Дядя Боря приклонил свою голову к самой арене, переломившись пополам и задев лбом кровавые опилки. Подвел ту, которая не знала о трансцендентальной медитации, к ящику с ярлыками, запаковал ее, как сардину, и начал потихоньку пилить. Усы иллюзиониста были похожи на тронутые оттепелью сосульки, внутри груди что-то сладострастно всхлипывало. Чувствовалось, что, несмотря на подозрение, под которым он находился, ему было очень приятно ее пилить. Очень приятно, очень…
– Ко мне прицепился какой-то маньяк, – прошептал между тем Рудик в ухо Неволину. – Угрожает. Не отстает.
– Я так и понял, – ответил дознаватель, внимательно наблюдая за мимикой дяди Бори. – Ты стал похож на причморенного задрота.
– А кто такой причморенный задрот?
– Ну… я не знаю. Предположим, академик естественных наук или заведующий кафедрой какого-нибудь научно-исследовательского института.
– Ты хочешь сказать, что я теряю свой статус? – пробормотал с нескрываемым ужасом Рудольф Валентинович.
– Ну… не совсем, – уклонился в сторону Василий Карлович. – Если ты потеряешь, то мы поднимем. Он что, твой маньяк, вымогатель?
– Не похоже.
– Угрожает? Оружие у него есть? Нарезное, холодное?
– Да он и без него нарезает.
– Что именно?
– Сентенции, парадоксы.
– За парадоксы он ответит, – сказал Неволин, – и все афоризмы выветрятся из его дырявой головы, обещаю.
– Думаешь, можно привлечь?
– Я бы сам хотел сейчас прилечь, – согласился дознаватель, по-видимому, не расслышав последнего слова. – Но разве с моей работой приляжешь?

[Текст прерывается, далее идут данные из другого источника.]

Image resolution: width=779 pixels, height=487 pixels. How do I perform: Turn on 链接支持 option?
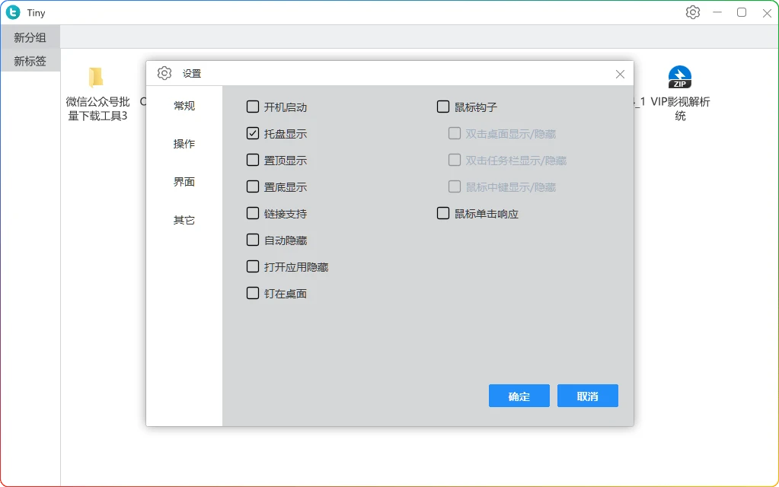pyautogui.click(x=253, y=214)
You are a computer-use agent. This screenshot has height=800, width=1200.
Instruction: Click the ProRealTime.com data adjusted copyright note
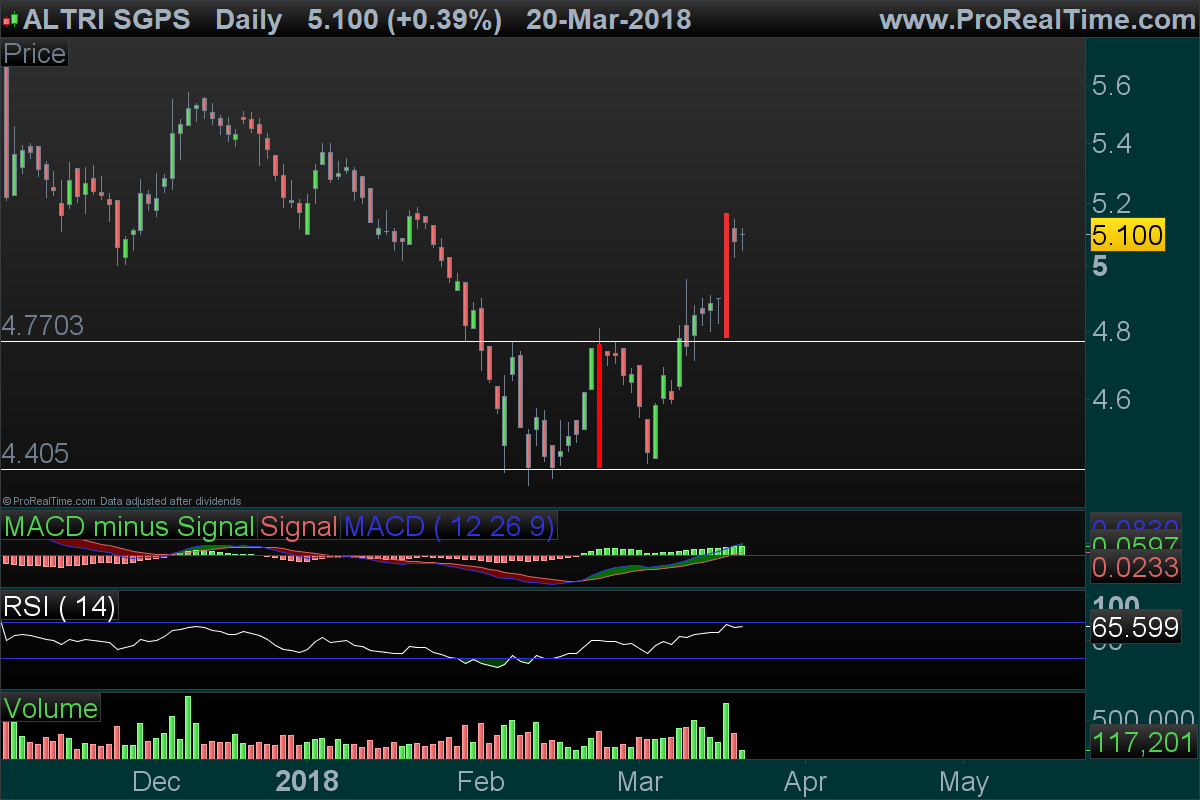pos(121,500)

– Да, и я тоже тяну свою лямку, – ответил Белецкий, потому что, как и дознаватель, ослышался и слово «приляжешь» истолковал как «лямку».
– Тогда чего ты стушевался? Поговори со своим психом как мужик с мужиком.

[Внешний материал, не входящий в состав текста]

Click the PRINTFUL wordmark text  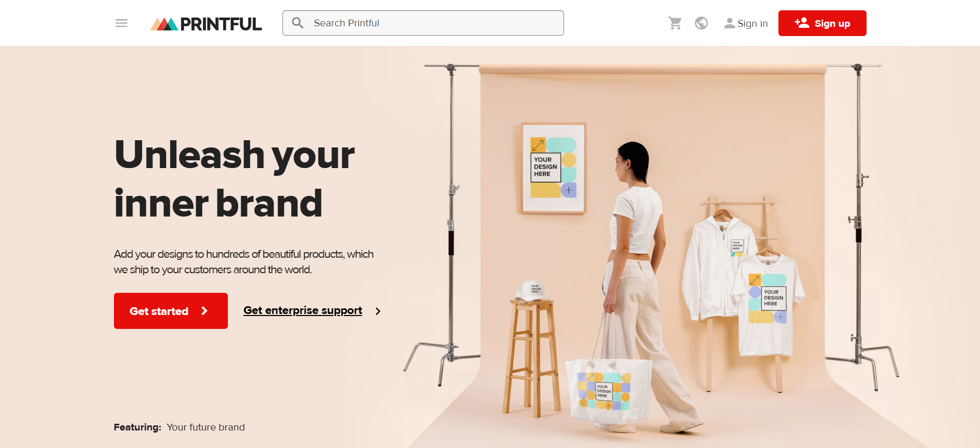221,24
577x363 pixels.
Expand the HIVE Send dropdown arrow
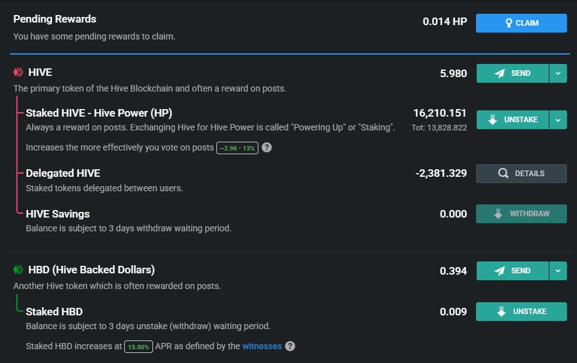pos(558,73)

– Я бы поговорил… Да он слова не дает ввернуть.
– То есть?
– Он знает обо мне всё, – объяснил Рудольф Валентинович обреченно. – Даже то, что отец мой раньше увлекался Хемингуэем и заставлял меня читать его по вечерам. Вот смотри. – Хирург открыл черную потрепанную книгу, которую держал у себя на коленях, и тихонько прочел на ухо дознавателю: – «Двадцать первого июля одна тысяча восемьсот девяносто девятого года в небольшом городке Оук-Парк, близ Чикаго, в семье доктора Кларенса Хемингуэя родился сын Эрнест. Мать, усердная посетительница молитвенных собраний, заставляла Эрни читать Библию и играть на виолончели. Отец – страстный охотник – подарил ружье и позволил учиться боксу…» Государственное издательство художественной литературы, Москва, тысяча девятьсот пятьдесят девятый год… – упавшим голосом докончил Рудик. – Предисловие к двухтомному собранию сочинений.
– А это здесь при чем? – не понял Неволин.
– А при том, что он нарядился под Хемингуэя. Ну знаешь, как раньше портреты висели в каждой квартире… Белый старик на черном фоне.
– …Прошу, убедитесь сами, дамы и господа! Женщина есть как понятие, но женщины нет как тела!.. – прокричал между тем дядя Боря и раздвинул перепиленный ящик в разные стороны.
На месте распила были заметны кровавые подтеки.
Дознаватель вскочил со своего места, оставив на кресле вмятины от ягодиц, и бросился на арену.
От распиленной девушки из ящика торчала одна голова. Эта голова сделала Василию Карловичу глазки и вытянула губы дудочкой, изобразив поцелуй.